◆ What is expected
Continue the page on re-ranking and retrieval tuning from the point where it stops.

◆ Page text
━━━━━━━━
Table of Contents

Re-ranking & Retrieval Tuning

📍 Question Answering Pipeline: Query Rewriting → Embedding → Filtering → RetrievalRe-ranking → Context Build

Why Re-ranking?

Vector search returns candidates sorted by embedding similarity, but embedding similarity is an approximation. A chunk that scores 0.82 might actually be more relevant than one scoring 0.85 — the embedding just couldn't tell them apart.

A re-ranker takes the initial candidate list and scores each chunk against the original query with a more powerful model, producing a much more accurate relevance ordering. This is especially valuable when:

  • Your corpus contains many similar-looking chunks (e.g. FAQ entries)
  • The top results from vector search feel "close but not quite right"
  • You need high-precision answers for critical use cases

Re-ranker Options

LLM Reranker

Uses your AI service to score results. Effective but adds latency:

.WithRag(rag => rag
    .WithReranker(new LlmReranker(aiService))
    .AddDocument("corpus.txt")
)

Cohere Reranker

Calls the Cohere Rerank API — fast and accurate:

.WithRag(rag => rag
    .WithReranker(new CohereReranker(cohereApiKey))
    .AddDocument("corpus.txt")
)

vLLM Reranker

Uses a locally hosted vLLM reranking endpoint:

.WithRag(rag => rag
    .WithReranker(new VllmReranker("http://localhost:8000"))
    .AddDocument("corpus.txt")
)
━━━━━━━━
◆ Data for review

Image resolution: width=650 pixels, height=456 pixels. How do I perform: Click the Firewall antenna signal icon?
━━━━━━━━
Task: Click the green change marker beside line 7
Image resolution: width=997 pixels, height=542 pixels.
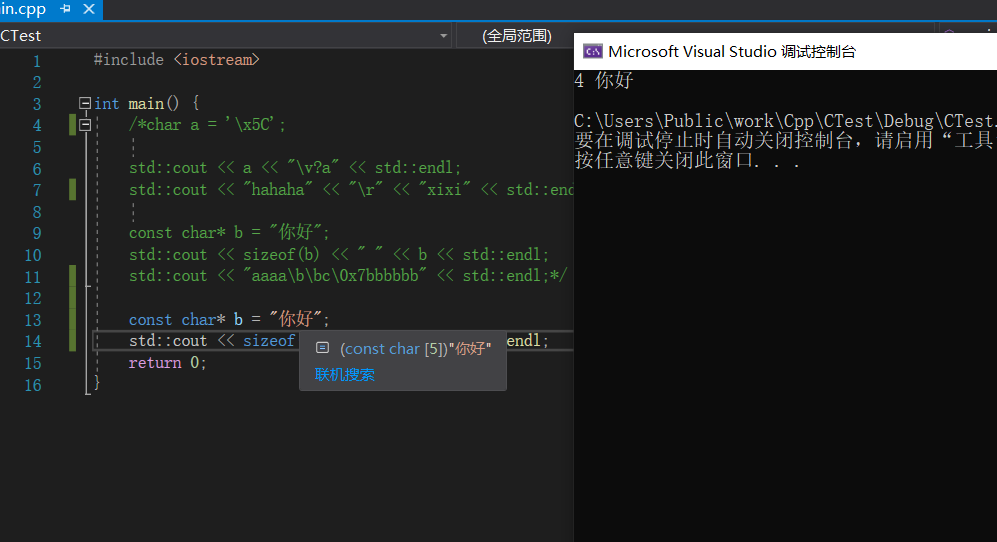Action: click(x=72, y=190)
━━━━━━━━
◆ Exercise response
Retrieval Parameters

Control how many candidates are retrieved and how they are filtered before final selection:

.WithRag(rag => rag
    .WithTopK(5)                   // Final number of chunks returned
    .WithRetrievalMultiplier(3)    // Retrieve topK × 3 candidates (for reranking)
    .WithMinScore(0.6)             // Minimum similarity score
    .AddDocument("corpus.txt")
)
  • TopK — how many chunks end up in the LLM context
  • RetrievalMultiplier — cast a wider net so the reranker has more to work with. A multiplier of 3 means 15 candidates are fetched, then the best 5 survive reranking.
  • MinScore — discard anything below this similarity threshold, even if fewer than TopK chunks remain

Final Selection Mode

When a reranker is used, choose how the final ranking score is calculated:

using Mythosia.AI.Rag;

// Default: trust reranker scores only
.WithFinalSelectionPolicy(RagFinalSelectionMode.RerankerOnly)

// Blend retrieval score and reranker score
.WithFinalSelectionPolicy(RagFinalSelectionMode.WeightedBlend, retrievalWeight: 0.65)  // 65% retrieval, 35% reranker

RerankerOnly is the safe default — the reranker's judgment completely replaces the initial retrieval score.

WeightedBlend preserves the original retrieval signal while incorporating reranker judgment. This can help when your vector embeddings are already high-quality and you want the reranker to act as a tiebreaker rather than a full override.